In the Netherlands, the Coordinated Regional Incident Response Procedure (Gecoördineerde Regionale Incidentbestrijdings Procedure, GRIP) is a tiered procedure defining which authority level would be in charge, given the nature of the incident. GRIP recognizes 6 levels of response13:
Response at the source, small-scale incident;
Source and effect response, incident with clear spread to surroundings;
Threat to well-being of large community within municipality;
Spread across municipality boundaries and/or possible scarcity of vital necessities/vital needs;
Spread across different regions;
National coordination when threat of national security.
Approaches to design and implementation of health register
In all nations, the design of the register, including the exposure definition and types of population considered, is dependent on the nature of the incident and is agreed following register activation. Registers can be of variable size, which will, in turn, inform planning and practice, such as data collection methods and the choice of database.

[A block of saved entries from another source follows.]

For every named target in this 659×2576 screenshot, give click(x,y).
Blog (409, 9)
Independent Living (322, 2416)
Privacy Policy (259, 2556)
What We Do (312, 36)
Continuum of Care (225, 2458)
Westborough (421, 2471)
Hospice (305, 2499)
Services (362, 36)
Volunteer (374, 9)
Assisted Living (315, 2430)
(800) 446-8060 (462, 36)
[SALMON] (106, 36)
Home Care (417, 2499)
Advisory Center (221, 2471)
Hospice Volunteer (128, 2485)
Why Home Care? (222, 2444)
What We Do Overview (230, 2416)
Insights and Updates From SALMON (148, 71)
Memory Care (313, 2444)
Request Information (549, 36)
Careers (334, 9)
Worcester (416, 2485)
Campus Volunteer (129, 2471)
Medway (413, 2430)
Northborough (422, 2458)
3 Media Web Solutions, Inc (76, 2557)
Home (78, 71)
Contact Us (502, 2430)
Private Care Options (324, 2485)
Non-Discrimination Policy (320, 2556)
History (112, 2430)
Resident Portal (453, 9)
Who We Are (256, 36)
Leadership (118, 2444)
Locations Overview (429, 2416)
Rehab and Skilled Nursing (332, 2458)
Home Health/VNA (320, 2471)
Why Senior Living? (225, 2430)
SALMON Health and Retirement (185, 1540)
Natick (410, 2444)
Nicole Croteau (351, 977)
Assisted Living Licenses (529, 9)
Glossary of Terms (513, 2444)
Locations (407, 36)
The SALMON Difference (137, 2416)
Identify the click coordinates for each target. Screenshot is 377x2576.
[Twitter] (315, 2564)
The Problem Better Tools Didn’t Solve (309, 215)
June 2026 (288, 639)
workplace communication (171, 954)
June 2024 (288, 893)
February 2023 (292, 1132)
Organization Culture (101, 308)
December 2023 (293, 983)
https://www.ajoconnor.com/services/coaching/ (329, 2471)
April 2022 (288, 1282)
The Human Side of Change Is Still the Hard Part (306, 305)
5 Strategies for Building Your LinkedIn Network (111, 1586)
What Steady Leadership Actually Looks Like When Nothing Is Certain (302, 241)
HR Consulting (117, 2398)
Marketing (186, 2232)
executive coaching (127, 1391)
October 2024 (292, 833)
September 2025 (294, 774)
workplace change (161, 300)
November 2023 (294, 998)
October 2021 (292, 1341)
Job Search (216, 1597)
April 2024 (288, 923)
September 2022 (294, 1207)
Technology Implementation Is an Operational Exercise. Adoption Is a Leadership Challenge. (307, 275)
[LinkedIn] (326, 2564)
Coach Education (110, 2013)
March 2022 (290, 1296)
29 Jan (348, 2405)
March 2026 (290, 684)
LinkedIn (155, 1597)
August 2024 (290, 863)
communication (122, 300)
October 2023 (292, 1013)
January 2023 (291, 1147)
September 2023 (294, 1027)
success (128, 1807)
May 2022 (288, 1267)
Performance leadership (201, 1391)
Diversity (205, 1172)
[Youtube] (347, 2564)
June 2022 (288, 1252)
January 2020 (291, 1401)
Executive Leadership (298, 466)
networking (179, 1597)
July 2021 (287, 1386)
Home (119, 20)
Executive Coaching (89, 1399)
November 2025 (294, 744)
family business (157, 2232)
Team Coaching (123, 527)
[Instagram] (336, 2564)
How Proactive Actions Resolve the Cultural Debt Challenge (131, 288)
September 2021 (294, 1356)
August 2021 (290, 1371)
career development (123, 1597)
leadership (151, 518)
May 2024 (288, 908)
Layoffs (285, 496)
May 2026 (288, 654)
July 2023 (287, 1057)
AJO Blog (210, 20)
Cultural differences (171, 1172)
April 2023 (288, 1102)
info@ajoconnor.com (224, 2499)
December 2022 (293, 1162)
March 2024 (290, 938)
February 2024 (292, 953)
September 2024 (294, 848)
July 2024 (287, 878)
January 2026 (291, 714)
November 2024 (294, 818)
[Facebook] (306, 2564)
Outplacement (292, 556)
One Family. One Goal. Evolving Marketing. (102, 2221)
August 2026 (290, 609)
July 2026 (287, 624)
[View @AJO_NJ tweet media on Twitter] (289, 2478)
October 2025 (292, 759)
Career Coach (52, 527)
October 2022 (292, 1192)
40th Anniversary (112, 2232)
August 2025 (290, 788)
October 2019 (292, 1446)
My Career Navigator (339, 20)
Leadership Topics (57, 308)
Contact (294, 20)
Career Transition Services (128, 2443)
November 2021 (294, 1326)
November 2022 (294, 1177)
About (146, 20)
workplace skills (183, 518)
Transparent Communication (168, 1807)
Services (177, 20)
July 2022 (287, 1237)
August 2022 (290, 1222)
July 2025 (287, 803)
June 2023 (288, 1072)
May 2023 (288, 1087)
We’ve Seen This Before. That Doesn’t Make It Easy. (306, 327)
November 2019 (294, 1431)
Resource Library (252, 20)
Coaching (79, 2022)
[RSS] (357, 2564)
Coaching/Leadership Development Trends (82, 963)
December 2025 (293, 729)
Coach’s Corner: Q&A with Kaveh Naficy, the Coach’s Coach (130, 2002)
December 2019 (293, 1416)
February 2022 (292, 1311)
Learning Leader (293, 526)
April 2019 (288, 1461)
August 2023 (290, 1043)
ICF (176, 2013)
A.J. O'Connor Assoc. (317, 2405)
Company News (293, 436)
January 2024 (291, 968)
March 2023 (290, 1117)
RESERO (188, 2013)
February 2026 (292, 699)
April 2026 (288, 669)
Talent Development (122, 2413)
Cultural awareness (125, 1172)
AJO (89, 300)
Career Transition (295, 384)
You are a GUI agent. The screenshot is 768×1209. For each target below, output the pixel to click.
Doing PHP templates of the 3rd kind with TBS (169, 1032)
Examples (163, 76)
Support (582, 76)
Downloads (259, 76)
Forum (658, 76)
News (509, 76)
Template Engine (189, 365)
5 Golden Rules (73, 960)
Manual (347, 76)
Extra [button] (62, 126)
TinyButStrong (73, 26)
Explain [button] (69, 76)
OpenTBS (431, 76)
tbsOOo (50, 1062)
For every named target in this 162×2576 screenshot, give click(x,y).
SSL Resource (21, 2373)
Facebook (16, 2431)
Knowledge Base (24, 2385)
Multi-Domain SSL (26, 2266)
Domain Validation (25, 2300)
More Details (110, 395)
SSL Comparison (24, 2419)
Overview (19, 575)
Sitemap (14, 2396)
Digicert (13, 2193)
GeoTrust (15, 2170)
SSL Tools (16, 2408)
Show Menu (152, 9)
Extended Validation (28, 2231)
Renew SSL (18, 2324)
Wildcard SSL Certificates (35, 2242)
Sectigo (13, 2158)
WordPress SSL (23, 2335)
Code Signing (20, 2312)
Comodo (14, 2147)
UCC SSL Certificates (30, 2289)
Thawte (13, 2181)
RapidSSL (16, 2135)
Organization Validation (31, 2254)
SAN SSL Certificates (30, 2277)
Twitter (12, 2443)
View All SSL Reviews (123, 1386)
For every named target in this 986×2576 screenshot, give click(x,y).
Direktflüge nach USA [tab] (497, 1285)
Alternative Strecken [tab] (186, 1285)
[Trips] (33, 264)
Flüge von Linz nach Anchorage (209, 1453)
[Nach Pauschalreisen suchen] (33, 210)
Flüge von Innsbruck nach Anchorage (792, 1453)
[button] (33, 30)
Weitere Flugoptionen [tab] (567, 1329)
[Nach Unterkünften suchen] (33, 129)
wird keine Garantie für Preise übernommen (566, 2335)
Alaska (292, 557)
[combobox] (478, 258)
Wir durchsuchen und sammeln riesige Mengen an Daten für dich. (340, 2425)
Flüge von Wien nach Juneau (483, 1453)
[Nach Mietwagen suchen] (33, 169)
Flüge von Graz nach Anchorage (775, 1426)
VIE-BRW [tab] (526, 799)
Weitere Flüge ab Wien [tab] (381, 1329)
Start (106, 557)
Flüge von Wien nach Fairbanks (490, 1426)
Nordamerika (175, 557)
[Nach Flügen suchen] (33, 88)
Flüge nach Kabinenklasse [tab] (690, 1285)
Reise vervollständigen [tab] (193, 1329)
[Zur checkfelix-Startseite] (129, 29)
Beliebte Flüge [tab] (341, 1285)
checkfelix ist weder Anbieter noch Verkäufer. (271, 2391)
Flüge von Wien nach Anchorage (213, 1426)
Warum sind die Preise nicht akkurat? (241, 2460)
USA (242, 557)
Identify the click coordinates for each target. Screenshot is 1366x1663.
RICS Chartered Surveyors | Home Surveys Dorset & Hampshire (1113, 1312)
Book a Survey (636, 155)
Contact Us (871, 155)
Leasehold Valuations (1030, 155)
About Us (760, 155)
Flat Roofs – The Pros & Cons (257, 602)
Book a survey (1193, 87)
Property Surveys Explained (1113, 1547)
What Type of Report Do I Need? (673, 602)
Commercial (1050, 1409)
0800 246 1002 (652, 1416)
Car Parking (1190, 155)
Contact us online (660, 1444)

In England, the creation of a register epidemiology protocol has been published.14 The process for reaching agreement on register design is led by the Implementation Group, which reports to the Incident Director, who consults with other senior colleagues and considers register resource implications. A Major Incident Health Register plan was first established in 2012 and is presently being revised and updated by Public Health England.15 The plan provides for a flexible epidemiological response and may be used for environmental, infectious, or other incidents of public health importance. The plan includes an epidemiological protocol that considers the following requirements:
Define the nature, scale, and extent of the hazard;
Identify the population affected;
Recruit the population affected and gather information on exposure and outcomes;
- Consider how the information should be used, including
- Offer appropriate advice on relevant interventions;
- Facilitate access to appropriate services;
Consider the need for epidemiological studies, methodological approaches, and collection of data from the affected population.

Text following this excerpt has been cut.